Osservatore Romano - Histoire de conversion - 30 mars 2010

L’osservatore Romano   mardi 30 mars 2010

Histoires de conversion
Le soleil
dans un verre d'eau


Nous publions ci-dessous un éditorial paru sur le quotidien italien «Avvenire» le 21 mars 2010 et écrit pour «Agorà», les pages culturelles de ce quotidien italien.

Philosophe français d'origine juive et de nom arabe, l'auteur a raconté son parcours intellectuel et spirituel dans un livre de Lorenzo Fazzini (Nuovi cristiani
d'Europa. Dieci storie di conversione tra fede e ragione. Préface de Lucetta Scaraffia, Turin, 2009).
FABRICE HADJADJ

J'avais demandé à plonger. On appelle cela le baptême, mais j'avais appris que ce mot signifie «immersion». Alors je voulais aller dans un monastère, là où ceux qui avaient été immergés n'en étaient jamais revenus, n'étaient jamais remontés à la surface. Un concours de circonstances me dirigea vers l'Abbaye Saint-Pierre de Solesmes, circonstances parmi lesquelles il y avait mon amour de Léon Bloy. Là-bas, m'avait on dit, je pourrais rencontrer quelqu'un qui avait connu son filleul, Jacques Maritain, lequel avait été oblat de l'abbaye sous le nom de frère Placide. D'emblée, lorsque j'entrais dans l'abbatiale, ce fut le choc. Ce que je cherchais, ce n'était pas la tradition encore moins le «progrès» -- mais la radicalité, quelque chose qui aurait été depuis toujours en avant de l'avant-garde. Et voilà que j'étais servi.

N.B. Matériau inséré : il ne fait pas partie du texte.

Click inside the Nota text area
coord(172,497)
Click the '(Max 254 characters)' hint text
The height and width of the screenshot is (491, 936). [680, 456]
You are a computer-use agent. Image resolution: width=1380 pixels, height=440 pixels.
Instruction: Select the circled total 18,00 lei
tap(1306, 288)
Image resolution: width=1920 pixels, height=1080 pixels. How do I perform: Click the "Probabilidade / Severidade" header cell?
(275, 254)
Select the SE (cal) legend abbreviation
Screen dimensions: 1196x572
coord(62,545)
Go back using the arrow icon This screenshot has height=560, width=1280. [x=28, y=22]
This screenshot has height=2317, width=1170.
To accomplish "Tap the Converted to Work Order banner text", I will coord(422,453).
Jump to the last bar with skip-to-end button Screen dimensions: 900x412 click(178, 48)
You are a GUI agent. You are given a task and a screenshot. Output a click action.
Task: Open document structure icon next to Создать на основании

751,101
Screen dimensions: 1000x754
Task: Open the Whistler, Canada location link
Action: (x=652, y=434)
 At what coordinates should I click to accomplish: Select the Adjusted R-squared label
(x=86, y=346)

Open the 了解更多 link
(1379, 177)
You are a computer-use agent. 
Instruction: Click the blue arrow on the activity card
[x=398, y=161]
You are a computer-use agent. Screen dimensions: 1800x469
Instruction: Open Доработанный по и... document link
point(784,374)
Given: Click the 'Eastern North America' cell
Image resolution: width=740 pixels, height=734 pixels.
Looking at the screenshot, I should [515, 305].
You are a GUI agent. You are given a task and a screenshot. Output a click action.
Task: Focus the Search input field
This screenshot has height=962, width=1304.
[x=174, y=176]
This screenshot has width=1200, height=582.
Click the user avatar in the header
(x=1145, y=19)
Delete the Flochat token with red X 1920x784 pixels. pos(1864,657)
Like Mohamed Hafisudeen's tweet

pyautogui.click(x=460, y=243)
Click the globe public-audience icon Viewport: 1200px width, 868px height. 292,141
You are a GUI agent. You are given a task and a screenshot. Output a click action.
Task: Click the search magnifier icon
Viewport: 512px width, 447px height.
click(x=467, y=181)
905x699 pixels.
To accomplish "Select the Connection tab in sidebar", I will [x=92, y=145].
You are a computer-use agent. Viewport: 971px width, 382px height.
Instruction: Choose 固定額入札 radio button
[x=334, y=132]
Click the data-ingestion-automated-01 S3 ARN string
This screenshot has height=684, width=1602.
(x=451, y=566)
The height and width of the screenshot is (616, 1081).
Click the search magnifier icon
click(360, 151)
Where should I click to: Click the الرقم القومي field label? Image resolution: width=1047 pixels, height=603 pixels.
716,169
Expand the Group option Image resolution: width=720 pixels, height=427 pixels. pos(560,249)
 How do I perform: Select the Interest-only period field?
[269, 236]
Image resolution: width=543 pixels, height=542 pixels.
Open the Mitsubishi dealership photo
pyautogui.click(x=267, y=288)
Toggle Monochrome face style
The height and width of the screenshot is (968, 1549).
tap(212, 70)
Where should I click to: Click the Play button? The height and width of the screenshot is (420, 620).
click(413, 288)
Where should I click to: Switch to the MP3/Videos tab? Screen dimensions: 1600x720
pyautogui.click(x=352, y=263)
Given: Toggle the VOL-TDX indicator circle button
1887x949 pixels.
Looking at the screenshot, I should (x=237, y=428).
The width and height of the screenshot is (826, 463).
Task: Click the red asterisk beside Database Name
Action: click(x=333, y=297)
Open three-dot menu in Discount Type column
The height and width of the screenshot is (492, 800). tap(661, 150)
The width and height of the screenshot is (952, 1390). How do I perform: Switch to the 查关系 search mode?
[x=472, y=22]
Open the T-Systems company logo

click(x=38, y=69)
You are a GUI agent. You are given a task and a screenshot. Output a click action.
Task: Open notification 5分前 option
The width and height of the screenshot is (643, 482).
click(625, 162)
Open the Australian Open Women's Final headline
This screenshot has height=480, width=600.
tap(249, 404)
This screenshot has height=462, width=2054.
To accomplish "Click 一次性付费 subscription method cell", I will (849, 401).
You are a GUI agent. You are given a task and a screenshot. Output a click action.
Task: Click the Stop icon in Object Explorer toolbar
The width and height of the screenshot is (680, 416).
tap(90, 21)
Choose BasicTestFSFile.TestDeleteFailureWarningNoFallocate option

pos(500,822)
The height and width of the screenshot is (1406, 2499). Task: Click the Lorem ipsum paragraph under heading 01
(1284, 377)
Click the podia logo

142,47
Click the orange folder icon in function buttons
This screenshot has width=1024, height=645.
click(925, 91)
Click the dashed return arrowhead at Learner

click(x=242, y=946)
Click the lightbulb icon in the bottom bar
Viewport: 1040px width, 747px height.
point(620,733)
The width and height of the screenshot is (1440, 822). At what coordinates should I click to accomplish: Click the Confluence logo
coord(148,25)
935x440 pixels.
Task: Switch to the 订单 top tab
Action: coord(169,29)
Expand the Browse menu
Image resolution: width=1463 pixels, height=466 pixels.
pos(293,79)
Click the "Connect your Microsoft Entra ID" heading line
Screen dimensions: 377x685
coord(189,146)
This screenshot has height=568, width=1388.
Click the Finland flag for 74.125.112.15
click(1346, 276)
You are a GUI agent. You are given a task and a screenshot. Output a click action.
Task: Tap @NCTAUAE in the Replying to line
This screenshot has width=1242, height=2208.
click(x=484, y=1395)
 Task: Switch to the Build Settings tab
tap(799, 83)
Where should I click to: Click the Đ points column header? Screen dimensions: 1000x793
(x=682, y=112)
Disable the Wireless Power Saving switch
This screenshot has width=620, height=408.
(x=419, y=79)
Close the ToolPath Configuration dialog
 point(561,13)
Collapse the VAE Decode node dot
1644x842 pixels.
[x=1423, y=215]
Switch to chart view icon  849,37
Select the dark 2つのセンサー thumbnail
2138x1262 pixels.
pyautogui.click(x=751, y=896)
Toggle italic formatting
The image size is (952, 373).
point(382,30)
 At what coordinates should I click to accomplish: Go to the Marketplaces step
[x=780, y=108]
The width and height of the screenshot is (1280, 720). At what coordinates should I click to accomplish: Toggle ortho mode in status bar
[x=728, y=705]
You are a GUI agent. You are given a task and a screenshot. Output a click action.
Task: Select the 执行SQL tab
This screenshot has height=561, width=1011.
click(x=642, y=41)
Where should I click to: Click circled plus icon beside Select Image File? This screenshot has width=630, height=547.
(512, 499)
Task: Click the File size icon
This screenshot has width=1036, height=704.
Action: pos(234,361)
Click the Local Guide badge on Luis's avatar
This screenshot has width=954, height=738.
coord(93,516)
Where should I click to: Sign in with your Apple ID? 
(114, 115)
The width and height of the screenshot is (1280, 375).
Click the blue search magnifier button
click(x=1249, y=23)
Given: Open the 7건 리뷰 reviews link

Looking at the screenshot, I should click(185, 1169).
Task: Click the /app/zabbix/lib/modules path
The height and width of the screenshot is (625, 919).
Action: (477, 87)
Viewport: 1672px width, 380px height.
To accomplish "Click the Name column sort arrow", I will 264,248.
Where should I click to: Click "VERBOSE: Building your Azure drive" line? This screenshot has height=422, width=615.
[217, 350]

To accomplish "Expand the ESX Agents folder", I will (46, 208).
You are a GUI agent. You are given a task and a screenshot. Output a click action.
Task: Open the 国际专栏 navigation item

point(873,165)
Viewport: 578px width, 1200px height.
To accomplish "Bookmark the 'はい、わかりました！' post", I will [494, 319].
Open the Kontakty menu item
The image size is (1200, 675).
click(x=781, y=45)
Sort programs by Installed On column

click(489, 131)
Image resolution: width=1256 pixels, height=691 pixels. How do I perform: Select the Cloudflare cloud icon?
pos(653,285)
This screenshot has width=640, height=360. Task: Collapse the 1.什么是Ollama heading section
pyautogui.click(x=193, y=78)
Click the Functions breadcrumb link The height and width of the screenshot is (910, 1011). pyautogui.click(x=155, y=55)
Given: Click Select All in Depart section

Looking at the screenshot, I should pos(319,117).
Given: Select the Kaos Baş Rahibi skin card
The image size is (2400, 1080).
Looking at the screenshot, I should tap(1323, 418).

C'était l'heure des vêpres. Dans le choeur, les moines entrèrent comme deux volées de grands oiseaux noirs qui
se posaient deux par deux devant le tabernacle, avant de se séparer à gauche et à droite, gagnant doucement les stalles. Il me semblait assister à une sorte de chorégraphie primordiale: la marche lente, la génuflexion profonde, bientôt le grand signe de croix comme une cible tracée sur son corps, que le Verbe nous atteigne en pleine poitrine! Les poitrines, d'ailleurs, se gonflèrent pour entonner à l'unisson: Deus, in adjutorium meum intende, Domine, ad adjuvandum me, festina... «Dieu, viens à mon aide, Seigneur, vite à mon secours!» L'office divin débute avec cet aveu qu'il est impossible de dire avec ses propres forces. Le vieux bénédictin a beau y revenir chaque jour, sept fois par jour, il commence à chaque fois par déclarer qu'il ne sait pas encore prier, que ce à quoi il va se livrer à présent, c'est une chose absolument neuve, improbable, qui exige le secours du Très-Haut.